When asked how much sympathy he had for those who wanted to see the forest remain intact, Zwicker said he didn't know how to answer the question.

"We're doing our best to maintain the characteristics of the forest. That's part of our standard operating procedures," he said.

Older trees must be preserved, says naturalist

Despite Zwicker's explanation that WestFor will be selecting trees on an individual basis, a Crown land harvest plan map tells a different story.

A map from the Nova Scotia Department of Natural Resources indicates the cutting prescription for the parcel is "uniform shelterwood" — which is similar to clearcutting, except it's done in stages and leaves some established trees to allow new seedlings to grow.

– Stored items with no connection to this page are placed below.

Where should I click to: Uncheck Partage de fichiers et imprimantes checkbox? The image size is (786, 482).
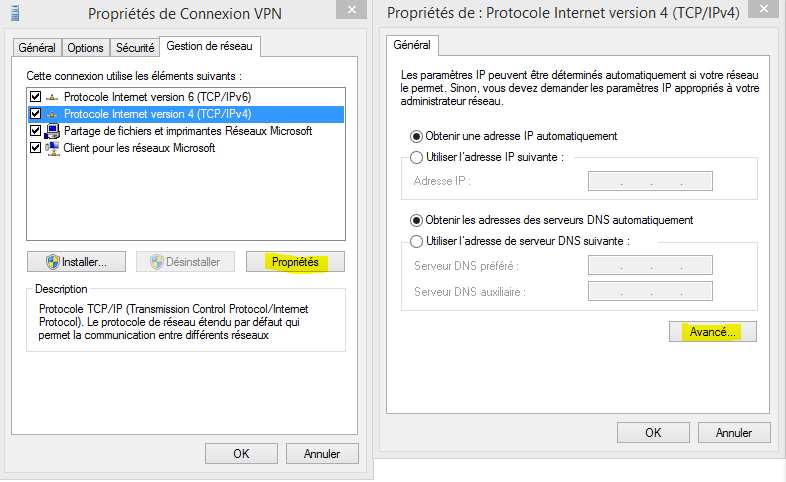35,131
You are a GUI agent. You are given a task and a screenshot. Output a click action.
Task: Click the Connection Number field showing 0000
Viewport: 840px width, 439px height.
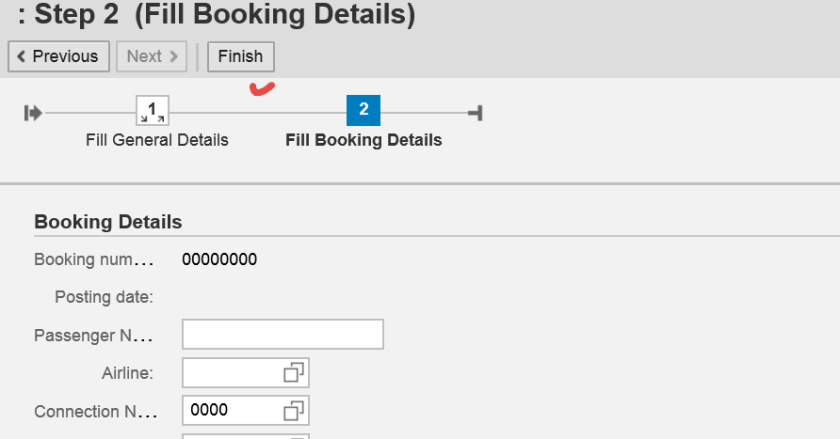click(230, 410)
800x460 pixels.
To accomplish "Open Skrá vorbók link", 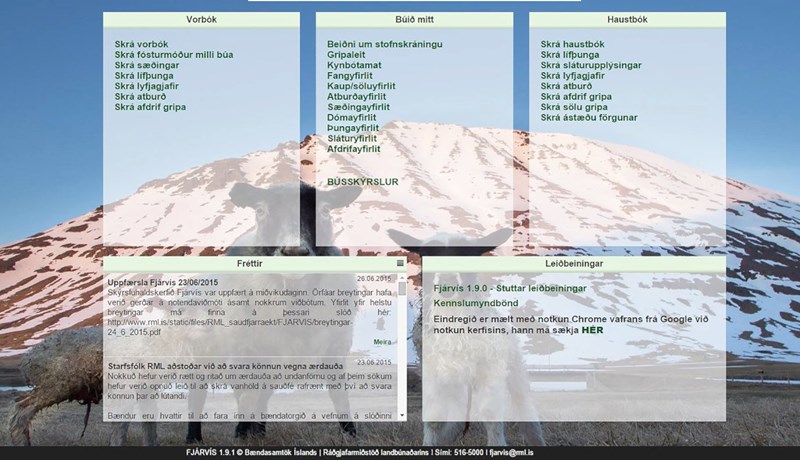I will pos(141,45).
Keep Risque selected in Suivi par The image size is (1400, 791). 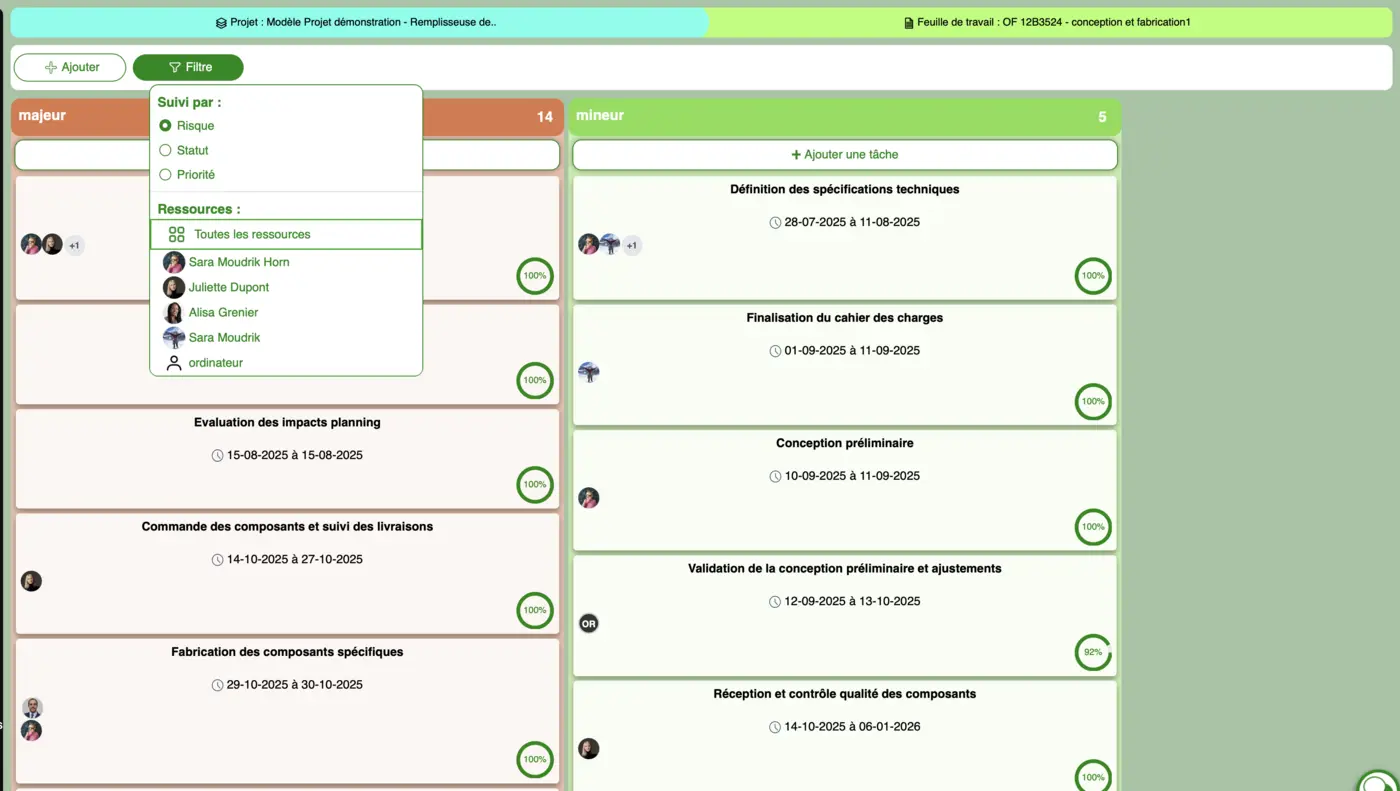(164, 125)
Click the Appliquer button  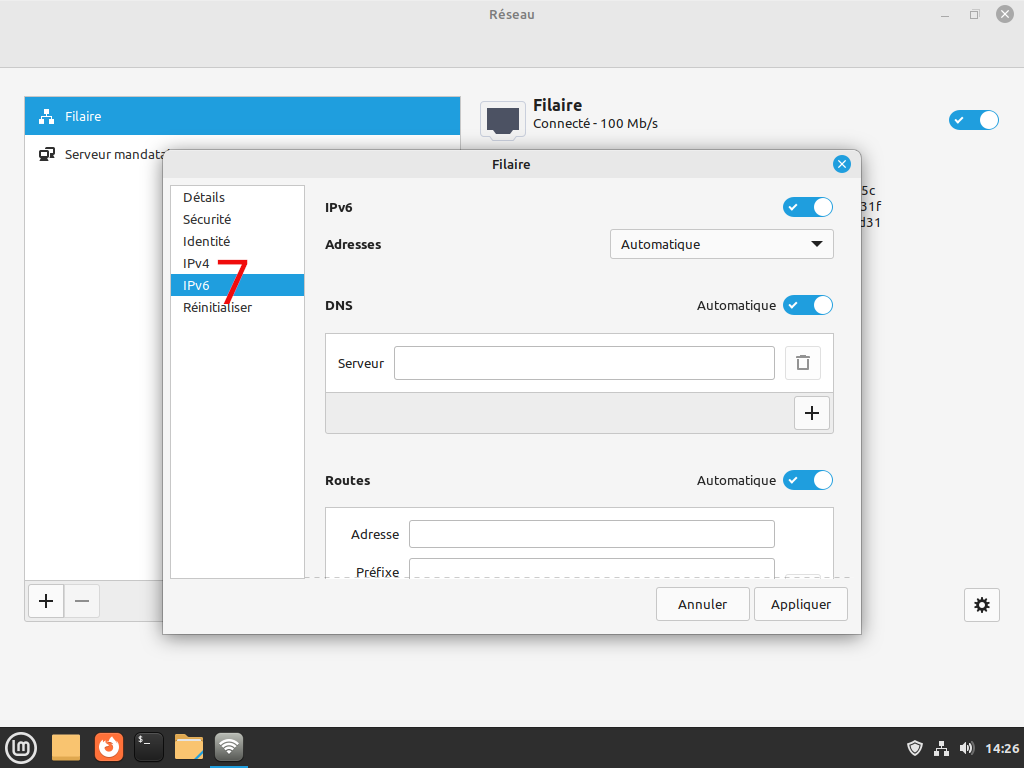801,604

The parcel was only visible on the map for just a few days between late December 2018 and early January 2019.

This is a late 2018 screenshot of the Nova Scotia Department of Natural Resources harvest plan map viewer taken by the Healthy Forest Coalition. Naturalist Bev Wigney outlined the site she wants to protect in red. (Department of Natural Resources/Healthy Forest Coalition)

Naturalist Bev Wigney said the cutting system does little to protect the mature trees that may have been around before Canada's confederation.

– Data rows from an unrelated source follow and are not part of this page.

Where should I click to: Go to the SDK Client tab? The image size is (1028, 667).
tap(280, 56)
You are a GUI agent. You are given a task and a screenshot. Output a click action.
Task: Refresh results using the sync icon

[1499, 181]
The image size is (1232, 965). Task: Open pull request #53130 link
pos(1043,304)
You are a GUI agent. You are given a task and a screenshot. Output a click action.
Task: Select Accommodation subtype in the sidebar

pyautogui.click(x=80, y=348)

She has two favourite trees in the forest. They are towering yellow birches she estimates to be two centuries old.

She's tied caution tape around them, along with some other trees, to indicate that they should be preserved.

"I'm hoping that that'll make the logging crew actually look at that tree a little bit more," said Wigney, a member of the Annapolis Royal and Area Environmental and Ecology group.

"I mean, we don't want them to cut, but if they do, there's what I think are important trees that should be left alone."

Naturalist Bev Wigney poses next to one of her favourite trees. She tied caution tape around it in an effort to keep it from being cut down. (Phlis McGregor/CBC)

'Every tree matters'

During the last round of cutting, logging crews felled a 138-year-old beech tree, said Wigney, who counted the rings.

"It becomes a personal thing," she said. "Are we gonna just let these guys cut it down? Because once it's gone, it's gone."

A councillor for the area said the provincial government, WestFor, and the municipality needs to "hit the pause button" on logging in this area.

"In the last five-to-10 years, everything has changed dramatically on what we know about ecosystem services, what we know about climate change, what we know about species diversity and extinction," said Gregory Heming.

"We're in a period now where every tree matters."

CBC News has reached out to the province for comment.